## Problem
Report, as a bare number, how many lines of the material below contain the word "will".

## Material for the task
↓↓↓
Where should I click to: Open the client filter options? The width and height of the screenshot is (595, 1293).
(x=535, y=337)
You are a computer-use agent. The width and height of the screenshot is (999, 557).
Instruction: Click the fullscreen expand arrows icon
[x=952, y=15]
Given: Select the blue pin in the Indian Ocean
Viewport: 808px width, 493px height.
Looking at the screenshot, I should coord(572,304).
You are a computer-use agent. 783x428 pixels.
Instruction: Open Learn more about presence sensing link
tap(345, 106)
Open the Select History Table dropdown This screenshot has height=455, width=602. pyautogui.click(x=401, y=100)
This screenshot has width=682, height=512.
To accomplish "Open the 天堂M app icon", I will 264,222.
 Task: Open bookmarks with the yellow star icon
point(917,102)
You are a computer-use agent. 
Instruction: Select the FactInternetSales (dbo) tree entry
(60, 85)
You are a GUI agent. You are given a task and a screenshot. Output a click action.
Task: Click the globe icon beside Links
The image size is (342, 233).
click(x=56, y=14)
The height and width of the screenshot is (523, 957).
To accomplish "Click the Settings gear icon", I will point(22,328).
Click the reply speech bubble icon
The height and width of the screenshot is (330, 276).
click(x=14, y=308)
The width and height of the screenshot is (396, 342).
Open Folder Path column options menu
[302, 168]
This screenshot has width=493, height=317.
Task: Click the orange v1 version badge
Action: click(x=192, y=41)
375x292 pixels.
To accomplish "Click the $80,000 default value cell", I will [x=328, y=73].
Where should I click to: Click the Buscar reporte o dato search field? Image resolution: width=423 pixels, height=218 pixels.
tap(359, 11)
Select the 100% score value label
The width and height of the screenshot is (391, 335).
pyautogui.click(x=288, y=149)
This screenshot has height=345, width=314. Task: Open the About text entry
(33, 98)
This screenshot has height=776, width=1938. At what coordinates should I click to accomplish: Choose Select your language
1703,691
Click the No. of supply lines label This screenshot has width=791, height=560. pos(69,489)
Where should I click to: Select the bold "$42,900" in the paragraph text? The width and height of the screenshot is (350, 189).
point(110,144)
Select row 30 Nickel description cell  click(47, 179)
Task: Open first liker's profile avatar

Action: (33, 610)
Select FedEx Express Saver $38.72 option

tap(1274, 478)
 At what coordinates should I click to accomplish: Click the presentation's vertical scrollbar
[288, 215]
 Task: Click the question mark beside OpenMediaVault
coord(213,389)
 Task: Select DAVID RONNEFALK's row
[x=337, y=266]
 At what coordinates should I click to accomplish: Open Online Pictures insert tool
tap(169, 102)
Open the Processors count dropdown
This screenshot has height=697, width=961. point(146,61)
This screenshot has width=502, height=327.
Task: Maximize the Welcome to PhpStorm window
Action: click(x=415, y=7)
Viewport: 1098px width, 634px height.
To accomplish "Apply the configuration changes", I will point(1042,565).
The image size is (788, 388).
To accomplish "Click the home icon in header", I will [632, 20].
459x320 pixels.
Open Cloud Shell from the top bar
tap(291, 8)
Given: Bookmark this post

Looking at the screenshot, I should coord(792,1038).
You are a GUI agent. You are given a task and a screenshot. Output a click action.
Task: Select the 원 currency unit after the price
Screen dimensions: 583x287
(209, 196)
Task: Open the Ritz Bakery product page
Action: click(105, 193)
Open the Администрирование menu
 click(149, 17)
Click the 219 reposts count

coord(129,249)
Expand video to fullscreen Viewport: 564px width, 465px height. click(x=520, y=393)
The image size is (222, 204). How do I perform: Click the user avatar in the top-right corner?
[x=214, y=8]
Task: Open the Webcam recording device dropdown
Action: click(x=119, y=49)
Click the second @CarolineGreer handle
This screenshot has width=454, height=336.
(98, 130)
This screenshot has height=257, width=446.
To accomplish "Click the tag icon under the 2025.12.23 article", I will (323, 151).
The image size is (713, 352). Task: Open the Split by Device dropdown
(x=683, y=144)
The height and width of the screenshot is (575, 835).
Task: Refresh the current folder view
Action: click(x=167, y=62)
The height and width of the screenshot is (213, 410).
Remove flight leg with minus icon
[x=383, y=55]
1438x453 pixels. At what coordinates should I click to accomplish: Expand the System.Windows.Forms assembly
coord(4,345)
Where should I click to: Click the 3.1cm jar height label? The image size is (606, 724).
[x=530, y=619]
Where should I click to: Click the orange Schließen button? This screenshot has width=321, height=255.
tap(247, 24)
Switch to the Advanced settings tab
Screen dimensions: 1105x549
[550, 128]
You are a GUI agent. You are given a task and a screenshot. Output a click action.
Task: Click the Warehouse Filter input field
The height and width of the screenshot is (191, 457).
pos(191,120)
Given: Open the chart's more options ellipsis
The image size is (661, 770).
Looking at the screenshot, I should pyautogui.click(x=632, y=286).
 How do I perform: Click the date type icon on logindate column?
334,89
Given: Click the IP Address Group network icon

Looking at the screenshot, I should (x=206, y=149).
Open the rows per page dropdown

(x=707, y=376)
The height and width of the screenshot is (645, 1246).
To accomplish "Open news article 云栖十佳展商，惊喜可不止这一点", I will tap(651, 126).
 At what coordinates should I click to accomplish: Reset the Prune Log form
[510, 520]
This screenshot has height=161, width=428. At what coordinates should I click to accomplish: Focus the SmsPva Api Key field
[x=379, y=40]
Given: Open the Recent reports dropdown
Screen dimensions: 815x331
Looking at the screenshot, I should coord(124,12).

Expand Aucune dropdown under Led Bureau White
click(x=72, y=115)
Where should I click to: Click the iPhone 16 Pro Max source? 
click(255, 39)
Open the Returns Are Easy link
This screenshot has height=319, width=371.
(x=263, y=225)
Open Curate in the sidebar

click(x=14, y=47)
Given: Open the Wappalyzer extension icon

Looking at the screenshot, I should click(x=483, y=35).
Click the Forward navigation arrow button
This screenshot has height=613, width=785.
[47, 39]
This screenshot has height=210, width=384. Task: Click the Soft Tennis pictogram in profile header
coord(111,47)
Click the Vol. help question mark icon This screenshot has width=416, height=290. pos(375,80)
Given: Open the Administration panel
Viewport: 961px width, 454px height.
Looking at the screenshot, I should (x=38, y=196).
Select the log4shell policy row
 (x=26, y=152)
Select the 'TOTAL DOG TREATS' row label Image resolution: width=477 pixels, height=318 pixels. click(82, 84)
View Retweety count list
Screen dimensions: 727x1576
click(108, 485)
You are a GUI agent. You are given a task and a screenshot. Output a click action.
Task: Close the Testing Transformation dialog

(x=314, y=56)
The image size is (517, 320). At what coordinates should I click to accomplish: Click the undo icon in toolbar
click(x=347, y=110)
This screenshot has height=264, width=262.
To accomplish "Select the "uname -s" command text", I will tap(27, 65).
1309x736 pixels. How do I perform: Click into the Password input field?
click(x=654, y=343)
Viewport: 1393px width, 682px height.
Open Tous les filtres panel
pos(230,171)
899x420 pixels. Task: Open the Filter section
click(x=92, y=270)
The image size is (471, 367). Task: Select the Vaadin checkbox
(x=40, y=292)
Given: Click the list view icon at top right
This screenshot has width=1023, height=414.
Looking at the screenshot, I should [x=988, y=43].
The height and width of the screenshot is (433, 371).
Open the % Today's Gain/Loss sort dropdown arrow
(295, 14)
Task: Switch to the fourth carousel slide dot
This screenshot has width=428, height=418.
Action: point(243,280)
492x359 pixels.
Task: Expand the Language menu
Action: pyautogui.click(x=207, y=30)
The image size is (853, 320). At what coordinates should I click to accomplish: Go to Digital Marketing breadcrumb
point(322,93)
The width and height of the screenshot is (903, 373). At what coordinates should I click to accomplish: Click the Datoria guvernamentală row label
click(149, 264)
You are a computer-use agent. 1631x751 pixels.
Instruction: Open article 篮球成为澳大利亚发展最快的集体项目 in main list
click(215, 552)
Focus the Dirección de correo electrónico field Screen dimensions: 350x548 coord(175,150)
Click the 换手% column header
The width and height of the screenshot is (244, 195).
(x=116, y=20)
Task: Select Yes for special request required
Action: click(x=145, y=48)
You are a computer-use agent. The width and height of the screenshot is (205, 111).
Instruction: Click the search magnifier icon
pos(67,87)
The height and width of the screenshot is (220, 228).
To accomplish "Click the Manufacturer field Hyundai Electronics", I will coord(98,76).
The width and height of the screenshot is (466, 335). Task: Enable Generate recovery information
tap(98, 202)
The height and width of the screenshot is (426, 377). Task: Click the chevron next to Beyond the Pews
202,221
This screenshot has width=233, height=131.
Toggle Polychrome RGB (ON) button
↑↑↑
## Task solution
9